• [Document section]
To read all the trash-talking, captain-bashing, and saber-rattling, a reasonable assumption would be that every golf fan’s most vivid Ryder Cup memory would necessarily involve his or her team winning. Of course, there are no absolutes.
This reporter’s fondest memory goes back to the 1995 installment, played at Oak Hill, in Rochester, New York. Several other American golf writers and I were lucky enough to be at Portstewart Golf Club, on the Antrim coast, in Northern Ireland. Following a round on the epic links course designed in 1894 by Willie Park, we repaired to the pub to watch the final day’s singles competition with the predominantly Irish crowd.
Never misidentified as a Western European socialist, I was naturally rooting for the Yanks and was in that regard disappointed by the 14 ½ – 13 ½ victory forged by the European side. Still, under the circumstances, the experience was a lot more fun the way it turned out.
Coming back from a two-point deficit starting the day’s singles competition, the upset was capped by Irish journeyman Philip Walton, whose bogey on the final hole of his match against Jay Haas clinched the cup. Needless to say, Walton’s compatriots at the bar went berserk.
Having lost the previous two competitions and 23 of 29 (there were also two ties), the Europeans had been considered prohibitive underdogs, especially playing at a stateside venue. So the patrons in the Portstewart clubhouse were predictably and justifiably delirious over the outcome.

• [Record set]
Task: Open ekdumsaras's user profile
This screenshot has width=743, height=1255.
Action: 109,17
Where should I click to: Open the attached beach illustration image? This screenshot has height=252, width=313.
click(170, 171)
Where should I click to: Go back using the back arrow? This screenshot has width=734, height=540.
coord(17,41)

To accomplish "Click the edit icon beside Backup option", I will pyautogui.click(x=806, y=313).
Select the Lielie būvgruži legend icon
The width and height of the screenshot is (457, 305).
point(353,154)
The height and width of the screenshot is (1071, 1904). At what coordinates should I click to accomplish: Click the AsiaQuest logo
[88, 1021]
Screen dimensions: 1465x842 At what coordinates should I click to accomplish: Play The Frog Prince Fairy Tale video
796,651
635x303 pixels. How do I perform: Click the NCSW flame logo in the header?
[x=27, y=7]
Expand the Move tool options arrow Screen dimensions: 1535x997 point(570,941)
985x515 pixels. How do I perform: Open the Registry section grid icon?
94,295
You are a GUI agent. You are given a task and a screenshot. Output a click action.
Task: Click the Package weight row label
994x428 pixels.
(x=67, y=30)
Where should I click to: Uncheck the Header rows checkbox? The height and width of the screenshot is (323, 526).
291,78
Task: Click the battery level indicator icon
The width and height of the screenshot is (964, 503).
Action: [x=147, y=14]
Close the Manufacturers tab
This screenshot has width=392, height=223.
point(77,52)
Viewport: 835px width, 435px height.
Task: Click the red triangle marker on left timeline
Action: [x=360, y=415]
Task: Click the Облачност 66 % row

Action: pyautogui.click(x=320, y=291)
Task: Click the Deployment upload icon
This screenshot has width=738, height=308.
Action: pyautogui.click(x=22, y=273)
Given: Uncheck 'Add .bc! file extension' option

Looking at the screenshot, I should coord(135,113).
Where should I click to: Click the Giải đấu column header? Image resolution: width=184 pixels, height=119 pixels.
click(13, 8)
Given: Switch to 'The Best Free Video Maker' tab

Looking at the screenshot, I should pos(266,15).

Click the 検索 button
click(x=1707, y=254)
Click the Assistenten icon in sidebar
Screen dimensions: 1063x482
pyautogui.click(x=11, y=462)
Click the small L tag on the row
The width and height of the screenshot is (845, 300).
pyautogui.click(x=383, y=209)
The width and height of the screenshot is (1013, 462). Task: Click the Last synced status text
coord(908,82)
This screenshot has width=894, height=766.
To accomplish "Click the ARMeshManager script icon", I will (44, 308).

• [Activity]
Quote the part of the Ryder Cup piece that opens with "Coming back from" and closes with "bar went berserk.". The rows are separate material with no connection to the Ryder Cup piece.

• [Answer space]
Coming back from a two-point deficit starting the day’s singles competition, the upset was capped by Irish journeyman Philip Walton, whose bogey on the final hole of his match against Jay Haas clinched the cup. Needless to say, Walton’s compatriots at the bar went berserk.